**Goal of the exercise:** If a line in the data below holds the word "label", copy it.

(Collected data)
+ + + +

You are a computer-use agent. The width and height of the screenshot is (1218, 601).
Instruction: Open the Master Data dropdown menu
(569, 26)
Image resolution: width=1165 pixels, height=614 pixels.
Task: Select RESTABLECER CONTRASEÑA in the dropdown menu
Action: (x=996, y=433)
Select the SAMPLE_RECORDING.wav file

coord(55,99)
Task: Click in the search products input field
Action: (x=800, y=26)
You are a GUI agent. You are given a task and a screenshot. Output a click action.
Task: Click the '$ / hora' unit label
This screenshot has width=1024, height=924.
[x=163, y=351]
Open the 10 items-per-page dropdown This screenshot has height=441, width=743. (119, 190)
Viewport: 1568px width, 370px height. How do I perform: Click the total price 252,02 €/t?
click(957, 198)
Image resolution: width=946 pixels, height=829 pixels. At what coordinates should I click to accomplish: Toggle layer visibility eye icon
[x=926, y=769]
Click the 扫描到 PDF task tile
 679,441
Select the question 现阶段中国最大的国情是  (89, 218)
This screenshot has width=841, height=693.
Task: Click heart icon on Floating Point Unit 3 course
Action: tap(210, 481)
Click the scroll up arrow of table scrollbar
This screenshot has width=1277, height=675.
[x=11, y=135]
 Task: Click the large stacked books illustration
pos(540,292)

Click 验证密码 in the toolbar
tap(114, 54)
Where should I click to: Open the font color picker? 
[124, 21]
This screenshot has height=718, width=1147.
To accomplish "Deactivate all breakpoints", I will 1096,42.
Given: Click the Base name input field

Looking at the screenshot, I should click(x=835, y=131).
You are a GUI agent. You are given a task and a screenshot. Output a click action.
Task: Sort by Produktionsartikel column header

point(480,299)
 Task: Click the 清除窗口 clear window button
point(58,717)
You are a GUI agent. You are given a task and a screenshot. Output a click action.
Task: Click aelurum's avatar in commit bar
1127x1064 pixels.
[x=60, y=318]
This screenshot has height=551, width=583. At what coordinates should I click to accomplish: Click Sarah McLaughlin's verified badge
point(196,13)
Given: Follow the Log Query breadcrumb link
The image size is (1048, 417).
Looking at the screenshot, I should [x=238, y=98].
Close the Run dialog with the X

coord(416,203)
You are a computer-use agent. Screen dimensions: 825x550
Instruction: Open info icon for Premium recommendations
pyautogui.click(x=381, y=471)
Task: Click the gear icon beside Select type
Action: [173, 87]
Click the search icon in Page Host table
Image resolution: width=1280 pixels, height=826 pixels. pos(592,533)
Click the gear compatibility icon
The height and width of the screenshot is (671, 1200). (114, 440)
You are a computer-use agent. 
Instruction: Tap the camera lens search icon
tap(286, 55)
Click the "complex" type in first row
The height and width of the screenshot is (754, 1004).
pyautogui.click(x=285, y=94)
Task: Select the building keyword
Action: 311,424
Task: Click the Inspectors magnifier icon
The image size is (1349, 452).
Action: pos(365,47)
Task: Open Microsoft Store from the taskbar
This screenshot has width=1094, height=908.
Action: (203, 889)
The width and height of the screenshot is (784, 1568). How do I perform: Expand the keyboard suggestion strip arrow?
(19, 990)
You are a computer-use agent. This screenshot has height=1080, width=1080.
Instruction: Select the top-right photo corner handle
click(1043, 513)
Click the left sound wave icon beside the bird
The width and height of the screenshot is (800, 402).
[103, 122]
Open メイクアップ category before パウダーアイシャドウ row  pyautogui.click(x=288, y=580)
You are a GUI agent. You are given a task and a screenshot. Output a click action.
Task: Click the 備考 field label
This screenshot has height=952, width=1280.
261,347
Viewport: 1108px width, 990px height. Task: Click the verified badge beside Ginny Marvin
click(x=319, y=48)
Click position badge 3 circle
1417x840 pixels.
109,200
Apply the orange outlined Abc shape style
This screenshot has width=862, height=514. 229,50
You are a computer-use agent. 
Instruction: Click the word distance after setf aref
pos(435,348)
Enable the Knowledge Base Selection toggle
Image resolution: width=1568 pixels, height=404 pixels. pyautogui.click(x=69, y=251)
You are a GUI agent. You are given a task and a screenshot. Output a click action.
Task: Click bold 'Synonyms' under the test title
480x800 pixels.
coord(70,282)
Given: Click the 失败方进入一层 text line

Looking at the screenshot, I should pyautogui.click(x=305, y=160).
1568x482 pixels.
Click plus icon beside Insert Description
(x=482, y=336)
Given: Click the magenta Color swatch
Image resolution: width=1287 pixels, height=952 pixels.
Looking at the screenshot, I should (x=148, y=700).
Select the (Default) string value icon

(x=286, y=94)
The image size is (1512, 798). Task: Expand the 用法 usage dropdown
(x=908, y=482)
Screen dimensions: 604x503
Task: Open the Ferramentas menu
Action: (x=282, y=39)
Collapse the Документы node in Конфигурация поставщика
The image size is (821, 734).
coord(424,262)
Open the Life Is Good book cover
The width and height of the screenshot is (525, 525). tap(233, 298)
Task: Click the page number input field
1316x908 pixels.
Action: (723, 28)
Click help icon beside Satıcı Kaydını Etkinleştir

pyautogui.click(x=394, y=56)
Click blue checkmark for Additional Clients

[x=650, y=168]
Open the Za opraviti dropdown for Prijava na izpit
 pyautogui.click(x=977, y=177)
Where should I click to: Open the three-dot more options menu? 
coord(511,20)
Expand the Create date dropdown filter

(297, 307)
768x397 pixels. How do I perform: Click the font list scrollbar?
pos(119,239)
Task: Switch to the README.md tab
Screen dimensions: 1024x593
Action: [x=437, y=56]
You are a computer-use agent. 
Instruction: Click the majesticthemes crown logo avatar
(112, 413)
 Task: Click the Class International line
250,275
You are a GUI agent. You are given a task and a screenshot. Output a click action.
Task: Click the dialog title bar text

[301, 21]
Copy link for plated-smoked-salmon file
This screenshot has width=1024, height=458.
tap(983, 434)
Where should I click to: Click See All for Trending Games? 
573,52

+ + + +

**Completed exercise:**
Task: Click the '$ / hora' unit label
Task: Click the 備考 field label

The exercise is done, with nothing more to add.